Megatron finally cementing himself as top NFL wideout


Detroit Lions star Calvin Johnson is emerging as the NFL’s best wide receiver. Photo by: DonkerDink.Flickr

At 6-foot-5, 230-pounds, and boasting a 4.35 40-yard dash and 44 inch vertical leap, Calvin Johnson has always been a man amongst boys.

Ever since being selected No. 2 overall by the Detroit Lions in the 2007 NFL Draft, the wide receiver known as “Megatron” has made opposing cornerbacks look like small children, compiling 5,628 yards receiving and 48 touchdowns since entering the league. For years he was the only legitimate offensive threat on a horrendous Lions offense that consistently ranked in the bottom half of total team offense every year. Johnson’s progression has been further hounded by minor injuries that plagued his first few seasons. Yet as the Lions emerge into relevance for the first time in over a decade, a healthy Calvin Johnson is reaping the benefits and establishing himself as the premier wideout in the NFL.

With one game left to play in the 2011 NFL regular season, Calvin has amassed 85 receptions, totaling a career-best 1,437 receiving yards with a league leading 15 touchdowns. In addition, he is 2nd in the league with 25 25-plus yard receptions and 1st in receptions of 40-plus yards with nine. Much of Johnson’s impressive production can be attributed to his stellar rapport with gunslinger Matthew Stafford, who has finally proved he can stay healthy over the course of a full season. Other offensive weapons include veteran wide receiver Nate Burleson, rookie burner Titus Young, promising tight end Brandon Pettigrew,
and the running back trio of Jahvid Best, Maurice Morris, and Kevin Smith (too bad they all keep getting injured). Now that the Lions offense contains other playmaking weapons, defenses cannot key in solely on Calvin, which has allowed him to take his game to a higher level.

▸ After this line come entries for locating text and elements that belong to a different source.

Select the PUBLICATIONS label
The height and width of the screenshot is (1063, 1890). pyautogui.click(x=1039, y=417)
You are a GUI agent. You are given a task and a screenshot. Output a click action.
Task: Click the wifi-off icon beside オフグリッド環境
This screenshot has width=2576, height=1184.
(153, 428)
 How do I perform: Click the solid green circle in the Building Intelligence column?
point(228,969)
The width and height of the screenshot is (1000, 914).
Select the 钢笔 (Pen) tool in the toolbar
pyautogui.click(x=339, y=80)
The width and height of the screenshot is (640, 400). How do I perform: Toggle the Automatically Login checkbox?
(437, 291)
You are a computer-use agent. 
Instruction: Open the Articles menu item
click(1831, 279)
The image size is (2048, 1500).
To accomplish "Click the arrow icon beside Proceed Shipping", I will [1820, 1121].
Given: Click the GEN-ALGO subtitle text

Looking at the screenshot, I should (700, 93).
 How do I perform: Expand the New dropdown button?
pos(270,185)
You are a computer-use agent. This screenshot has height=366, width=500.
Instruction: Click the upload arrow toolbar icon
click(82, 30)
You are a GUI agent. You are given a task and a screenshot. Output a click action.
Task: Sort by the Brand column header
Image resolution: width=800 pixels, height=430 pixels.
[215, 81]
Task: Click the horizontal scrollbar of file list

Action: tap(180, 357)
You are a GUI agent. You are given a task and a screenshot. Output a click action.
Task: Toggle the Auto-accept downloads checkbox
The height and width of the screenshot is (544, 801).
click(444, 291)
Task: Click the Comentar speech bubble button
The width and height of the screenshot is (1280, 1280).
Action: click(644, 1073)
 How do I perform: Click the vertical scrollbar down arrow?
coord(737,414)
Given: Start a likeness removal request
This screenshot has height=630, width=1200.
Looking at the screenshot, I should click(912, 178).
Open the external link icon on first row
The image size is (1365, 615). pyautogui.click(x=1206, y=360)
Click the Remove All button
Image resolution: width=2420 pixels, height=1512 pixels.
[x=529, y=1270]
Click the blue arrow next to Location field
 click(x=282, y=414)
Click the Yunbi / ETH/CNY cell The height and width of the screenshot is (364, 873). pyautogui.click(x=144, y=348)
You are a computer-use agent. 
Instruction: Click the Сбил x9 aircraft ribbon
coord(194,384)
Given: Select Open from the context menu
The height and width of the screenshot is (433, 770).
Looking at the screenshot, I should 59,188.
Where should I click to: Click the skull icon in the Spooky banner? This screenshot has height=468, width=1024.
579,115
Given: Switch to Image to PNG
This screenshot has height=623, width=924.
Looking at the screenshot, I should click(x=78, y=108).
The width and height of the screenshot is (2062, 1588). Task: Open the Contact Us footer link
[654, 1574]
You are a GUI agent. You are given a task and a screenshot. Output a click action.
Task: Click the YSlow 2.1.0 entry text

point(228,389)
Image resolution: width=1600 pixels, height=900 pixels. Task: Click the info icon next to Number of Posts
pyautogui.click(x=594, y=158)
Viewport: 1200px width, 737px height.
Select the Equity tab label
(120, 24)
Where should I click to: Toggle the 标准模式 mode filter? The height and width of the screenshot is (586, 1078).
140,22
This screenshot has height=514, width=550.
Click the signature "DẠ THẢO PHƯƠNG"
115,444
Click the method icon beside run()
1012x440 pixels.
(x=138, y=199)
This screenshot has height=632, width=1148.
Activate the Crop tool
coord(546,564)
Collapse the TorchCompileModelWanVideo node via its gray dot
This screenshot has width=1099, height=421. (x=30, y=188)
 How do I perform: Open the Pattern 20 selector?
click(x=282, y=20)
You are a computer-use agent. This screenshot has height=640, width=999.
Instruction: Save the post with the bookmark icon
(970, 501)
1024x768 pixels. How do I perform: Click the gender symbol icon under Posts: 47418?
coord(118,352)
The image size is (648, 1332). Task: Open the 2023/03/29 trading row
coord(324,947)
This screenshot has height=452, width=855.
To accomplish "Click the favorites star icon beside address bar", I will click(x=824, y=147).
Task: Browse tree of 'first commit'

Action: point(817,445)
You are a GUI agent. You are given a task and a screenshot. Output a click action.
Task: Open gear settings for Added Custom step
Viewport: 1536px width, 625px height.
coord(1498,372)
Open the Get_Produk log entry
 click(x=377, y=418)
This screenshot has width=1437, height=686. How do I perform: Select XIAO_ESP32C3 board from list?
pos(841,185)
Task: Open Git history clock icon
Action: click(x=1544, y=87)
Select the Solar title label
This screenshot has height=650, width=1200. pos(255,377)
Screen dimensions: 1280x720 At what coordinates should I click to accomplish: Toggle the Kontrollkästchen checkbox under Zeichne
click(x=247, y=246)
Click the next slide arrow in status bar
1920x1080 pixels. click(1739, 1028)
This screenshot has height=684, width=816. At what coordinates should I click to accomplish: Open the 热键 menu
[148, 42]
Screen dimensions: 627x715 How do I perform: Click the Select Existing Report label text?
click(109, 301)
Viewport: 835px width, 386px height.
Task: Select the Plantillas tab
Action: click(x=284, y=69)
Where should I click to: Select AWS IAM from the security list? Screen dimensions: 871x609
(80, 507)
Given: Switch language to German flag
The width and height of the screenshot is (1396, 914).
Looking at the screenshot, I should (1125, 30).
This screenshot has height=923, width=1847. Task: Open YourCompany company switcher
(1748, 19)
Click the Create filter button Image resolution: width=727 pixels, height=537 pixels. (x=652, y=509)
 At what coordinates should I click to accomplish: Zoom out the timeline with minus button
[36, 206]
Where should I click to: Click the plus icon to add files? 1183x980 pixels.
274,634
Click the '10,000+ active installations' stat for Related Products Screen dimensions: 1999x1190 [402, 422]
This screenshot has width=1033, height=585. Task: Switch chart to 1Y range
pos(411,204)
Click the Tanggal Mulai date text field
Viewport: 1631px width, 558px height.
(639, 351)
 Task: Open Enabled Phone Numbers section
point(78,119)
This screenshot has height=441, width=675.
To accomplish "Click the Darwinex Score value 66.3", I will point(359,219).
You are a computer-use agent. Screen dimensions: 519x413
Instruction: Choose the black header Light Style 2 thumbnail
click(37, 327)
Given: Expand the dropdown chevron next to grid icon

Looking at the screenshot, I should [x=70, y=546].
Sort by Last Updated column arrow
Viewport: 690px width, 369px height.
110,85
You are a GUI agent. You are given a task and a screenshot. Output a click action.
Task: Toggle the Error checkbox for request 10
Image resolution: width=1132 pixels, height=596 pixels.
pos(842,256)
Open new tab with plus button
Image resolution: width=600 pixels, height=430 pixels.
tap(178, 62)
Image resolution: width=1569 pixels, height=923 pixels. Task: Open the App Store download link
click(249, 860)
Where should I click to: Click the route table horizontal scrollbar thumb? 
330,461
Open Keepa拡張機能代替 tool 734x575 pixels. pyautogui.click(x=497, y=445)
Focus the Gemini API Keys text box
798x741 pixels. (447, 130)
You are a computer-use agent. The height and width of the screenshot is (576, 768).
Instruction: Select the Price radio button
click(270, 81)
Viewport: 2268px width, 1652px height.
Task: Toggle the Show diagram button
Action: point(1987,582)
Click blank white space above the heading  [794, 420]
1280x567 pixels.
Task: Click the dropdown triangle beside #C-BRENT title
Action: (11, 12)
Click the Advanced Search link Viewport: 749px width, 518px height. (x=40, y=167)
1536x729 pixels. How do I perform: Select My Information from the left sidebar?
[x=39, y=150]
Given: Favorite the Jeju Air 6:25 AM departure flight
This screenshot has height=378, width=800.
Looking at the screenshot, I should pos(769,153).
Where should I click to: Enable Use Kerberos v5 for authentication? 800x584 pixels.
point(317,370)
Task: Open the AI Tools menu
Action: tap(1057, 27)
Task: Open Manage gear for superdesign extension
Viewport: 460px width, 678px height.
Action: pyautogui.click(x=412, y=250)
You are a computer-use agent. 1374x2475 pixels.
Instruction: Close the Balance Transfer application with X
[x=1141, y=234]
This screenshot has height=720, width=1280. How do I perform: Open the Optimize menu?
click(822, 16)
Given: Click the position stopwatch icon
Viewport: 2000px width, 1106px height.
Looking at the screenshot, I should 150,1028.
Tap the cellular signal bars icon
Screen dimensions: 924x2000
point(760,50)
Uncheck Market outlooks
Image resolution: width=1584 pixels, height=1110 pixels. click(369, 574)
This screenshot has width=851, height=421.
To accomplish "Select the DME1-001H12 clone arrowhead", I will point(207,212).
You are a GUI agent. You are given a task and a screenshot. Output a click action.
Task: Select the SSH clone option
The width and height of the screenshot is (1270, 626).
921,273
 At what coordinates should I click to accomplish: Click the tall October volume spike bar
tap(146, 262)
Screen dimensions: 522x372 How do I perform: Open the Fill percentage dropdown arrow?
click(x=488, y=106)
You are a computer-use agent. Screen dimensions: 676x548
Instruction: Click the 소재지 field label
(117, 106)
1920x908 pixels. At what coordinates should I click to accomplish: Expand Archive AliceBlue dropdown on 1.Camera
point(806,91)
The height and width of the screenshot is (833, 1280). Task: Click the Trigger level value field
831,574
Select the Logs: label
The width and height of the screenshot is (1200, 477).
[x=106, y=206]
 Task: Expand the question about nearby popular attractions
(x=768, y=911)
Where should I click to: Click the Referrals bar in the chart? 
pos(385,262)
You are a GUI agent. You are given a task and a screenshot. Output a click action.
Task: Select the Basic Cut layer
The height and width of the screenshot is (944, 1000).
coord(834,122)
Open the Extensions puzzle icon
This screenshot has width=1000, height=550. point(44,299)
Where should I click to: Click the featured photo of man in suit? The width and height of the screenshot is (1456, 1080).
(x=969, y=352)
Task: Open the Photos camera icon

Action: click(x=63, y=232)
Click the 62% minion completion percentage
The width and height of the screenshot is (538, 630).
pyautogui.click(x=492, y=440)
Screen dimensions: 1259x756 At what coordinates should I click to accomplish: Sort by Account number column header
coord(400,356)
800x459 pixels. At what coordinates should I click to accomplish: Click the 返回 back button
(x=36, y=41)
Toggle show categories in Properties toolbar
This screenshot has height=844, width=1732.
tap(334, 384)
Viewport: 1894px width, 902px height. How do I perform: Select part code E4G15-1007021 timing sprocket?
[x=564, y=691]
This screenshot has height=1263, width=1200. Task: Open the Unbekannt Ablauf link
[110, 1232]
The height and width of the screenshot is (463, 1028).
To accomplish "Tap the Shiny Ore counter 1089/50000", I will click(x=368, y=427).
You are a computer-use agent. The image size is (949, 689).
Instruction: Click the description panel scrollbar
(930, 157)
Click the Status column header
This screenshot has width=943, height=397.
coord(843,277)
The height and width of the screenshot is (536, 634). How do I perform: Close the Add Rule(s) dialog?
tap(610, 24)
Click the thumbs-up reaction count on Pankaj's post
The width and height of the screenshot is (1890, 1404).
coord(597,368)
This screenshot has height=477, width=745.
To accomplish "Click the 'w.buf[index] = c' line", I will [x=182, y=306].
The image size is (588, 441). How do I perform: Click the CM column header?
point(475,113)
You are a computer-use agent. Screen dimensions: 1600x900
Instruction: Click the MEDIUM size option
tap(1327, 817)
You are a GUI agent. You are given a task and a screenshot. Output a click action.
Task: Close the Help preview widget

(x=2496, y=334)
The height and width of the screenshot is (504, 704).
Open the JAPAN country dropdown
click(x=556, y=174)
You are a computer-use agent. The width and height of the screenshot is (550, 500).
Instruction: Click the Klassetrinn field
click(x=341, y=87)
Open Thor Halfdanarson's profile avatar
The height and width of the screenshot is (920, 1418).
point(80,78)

Calvin has consistently demonstrated he cannot be contained via single coverage. His immense skill set allows him to either blaze past defenders or simply out jump them. Even when triple teamed he is still open, because his height and leaping ability allow him to elevate to snatch the ball out of the air high above the desperate grasps of defenders. If Stafford sees Calvin in the end zone, he won’t hesitate to lob it up for him to go up and get. When defenses have chosen to play Calvin straight-up, they have stood no chance, as evidenced by Calvin’s singlehanded demolition of the Raiders in Week 15.

This is not the first season Calvin has compiled impressive statistics. It’s just the first occasion he hasn’t had to do it all by himself. Randy Moss had Tom Brady, Wes Welker, and a potent New England offense. Reggie Wayne had the field genius known as Peyton Manning. Roddy White has young talent in Matt Ryan and a dynamic (albeit aging) running back in Michael Turner. Andre Johnson has Arian Foster and the talented (and slightly erratic) Matt Schaub. From 2007-2009, Calvin had … Drew Stanton, Dan Orlovsky, and J.T. O’Sullivan.

With virtually no effective supporting cast on offense, defensive secondaries focused almost all their attention on containing Johnson. He would draw constant double or triple teams, and was catching passes from a bevy of sub-par quarterbacks who would rotate the starting role almost weekly. This is what makes Calvin’s success so remarkable; he has achieved so much with so little, relying purely on his immense physical gifts to succeed.

And now Calvin is at the helm of a young and promising high octane Lions offense with a power-armed quarterback, who is finally proving worthy of his loft draft status. He is a member of a team whose name will no longer be synonymous with failure as they enter into a new era of winning.

And Calvin is only 26. He is just getting started.

Move over Andre, let Megatron take your seat at the wide receiver throne. I feel he will be staying in it for a while.